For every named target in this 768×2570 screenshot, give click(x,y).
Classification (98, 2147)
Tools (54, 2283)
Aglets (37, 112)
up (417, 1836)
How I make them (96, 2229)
··········
**Task brief:**
Retype all the material exactly as shown.

**Task solution:**
For every named target in this 768×2570 screenshot, give click(x,y).
Classification (98, 2147)
Tools (54, 2283)
Aglets (37, 112)
up (417, 1836)
How I make them (96, 2229)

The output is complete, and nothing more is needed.